# Benchmark - WEFE, Fair Embedding Engine and Responsibly.AI

To the best of our knowledge, we are aware of only three Python libraries that implement bias measurement and mitigation methods: Fair Embedding Engine (FEE) and Responsibly.

According to its authors, Fair Embedding Engine () is defined as "A Library for Analyzing and Mitigating Gender Bias in Word Embeddings", while Responsibly () is defined as "Toolkit for Auditing and Mitigating Bias and Fairness of Machine Learning Systems."

The FEE and Responsibly documentation can be found at the following links respectively: 
- https://github.com/FEE-Fair-Embedding-Engine/FEE
- https://docs.responsibly.ai/

The following document shows a comparison in various areas between these libraries with respect to WEFE.

The points to be evaluated are:
    
1. Ease of installation
2. Quality of the package and documentation.
3. Ease of loading models
4. Ease of running bias measurements. 
5. Performance in execution times.   


## 0. Metrics Comparison

## 1. Ease of installation

This comparison aims to evaluate how easy it is to install the library.

### WEFE

According to the documentation, WEFE is available for installation using the Python Package Index (via pip) as well as via conda.


```bash
pip install --upgrade wefe
# or
conda install -c pbadilla wefe
```

### Fair Embedding Engine

In the case of FEE, neither the documentation nor the repository indicates how to install the package. Therefore, the easiest thing to do in this case is to clone the repository and then install the requirements manually.

1. Clone the repo
```bash
$ git clone https://github.com/FEE-Fair-Embedding-Engine/FEE
```

2. Install the requirements.
```bash
$ pip install -r FEE/requirements.txt
$ pip install sympy
$ pip install -U gensim==3.8.3
```

### Responsibly

According to its documentation, responsibly is also hosted in the Python Package Index so it can be installed using pip.

```bash
$ pip install responsibly
```

### Conclusion

Both WEFE and responsibly are easy to install, which lowers the initial barriers to entry.

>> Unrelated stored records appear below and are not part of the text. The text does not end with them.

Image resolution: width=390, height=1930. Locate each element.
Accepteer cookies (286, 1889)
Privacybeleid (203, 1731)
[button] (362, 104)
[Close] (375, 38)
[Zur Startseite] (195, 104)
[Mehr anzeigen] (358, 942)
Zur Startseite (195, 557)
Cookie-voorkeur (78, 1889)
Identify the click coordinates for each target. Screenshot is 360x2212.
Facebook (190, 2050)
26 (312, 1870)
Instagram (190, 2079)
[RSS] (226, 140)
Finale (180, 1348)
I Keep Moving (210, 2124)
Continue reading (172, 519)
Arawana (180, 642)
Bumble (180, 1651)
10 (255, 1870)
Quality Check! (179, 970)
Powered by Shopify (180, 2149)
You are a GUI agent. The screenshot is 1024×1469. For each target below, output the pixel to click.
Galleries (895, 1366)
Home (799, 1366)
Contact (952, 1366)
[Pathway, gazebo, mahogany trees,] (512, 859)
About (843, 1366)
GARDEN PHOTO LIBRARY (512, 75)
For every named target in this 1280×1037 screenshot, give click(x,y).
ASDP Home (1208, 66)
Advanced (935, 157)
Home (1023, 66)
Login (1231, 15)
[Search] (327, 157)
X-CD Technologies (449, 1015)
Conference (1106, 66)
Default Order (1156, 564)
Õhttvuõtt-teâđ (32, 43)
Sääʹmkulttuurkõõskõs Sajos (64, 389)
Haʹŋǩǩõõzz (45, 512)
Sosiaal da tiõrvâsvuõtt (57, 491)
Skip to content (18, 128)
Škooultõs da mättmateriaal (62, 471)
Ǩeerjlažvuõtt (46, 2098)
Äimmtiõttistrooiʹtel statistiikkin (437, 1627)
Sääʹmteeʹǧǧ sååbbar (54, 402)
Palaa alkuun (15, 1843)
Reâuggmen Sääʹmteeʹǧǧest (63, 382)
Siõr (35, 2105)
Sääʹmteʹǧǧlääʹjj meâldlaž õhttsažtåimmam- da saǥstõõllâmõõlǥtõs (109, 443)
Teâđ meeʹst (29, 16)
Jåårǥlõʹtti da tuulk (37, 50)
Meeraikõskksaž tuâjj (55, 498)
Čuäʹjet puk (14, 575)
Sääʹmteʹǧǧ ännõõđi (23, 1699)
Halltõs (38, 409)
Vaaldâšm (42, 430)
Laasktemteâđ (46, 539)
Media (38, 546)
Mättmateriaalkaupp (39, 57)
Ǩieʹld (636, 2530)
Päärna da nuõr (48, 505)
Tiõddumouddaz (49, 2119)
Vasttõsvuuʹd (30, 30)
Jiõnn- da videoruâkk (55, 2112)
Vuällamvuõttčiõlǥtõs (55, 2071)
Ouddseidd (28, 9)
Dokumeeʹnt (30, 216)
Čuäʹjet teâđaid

FEE, on the other hand, requires more knowledge of Python to be able to use it.

## 2. Quality of the package and documentation

This benchmark seeks to compare the quality of the documentation as well as the quality and best practices of the code.

### WEFE

WEFE has a complete documentation page, which explains in detail the use of the package: an about with the motivation and objectives of the project, quick start showing how to install the library, multiple user manuals to measure and mitigate bias, detailed API of the implemented methods, theoretical manuals and finally implementations of previous case studies.

In addition, most of the code is tested and was developed using continuous integration mechanisms (through a linter and testing in Github Actions) that keep it with a good code quality.


### Fair Embedding Engine

FEE has a documentation, which covers only the basic aspects of the API plus a flowchart showing the main concepts of the library.
The documentation does not contain user guides, code examples or theoretical information about the implemented methods.

On the other hand, no tests, linters or continuous code integration mechanisms could be identified.

### Responsibly

Responsibly has also a complete documentation page, which explains the use of the package: an index with the main project information and a quick start showing how to install the library, demos that act as user manuals, and a detailed API of the implemented methods.

In addition, most of the code is tested and was developed using continuous integration mechanisms (through a linter and testing in Github Actions) that keep it with a good code quality.


### Conclusion

In terms of documentation, WEFE contains much more detailed documentation than the other libraries with more extensive manuals and replications of previous case studies. 
Responsibly has sufficient documentation to execute its main functionalities without major problems, however, it is not exhaustive.
FEE, on the other hand, only has API documentation, which makes it insufficient for new users to use it directly.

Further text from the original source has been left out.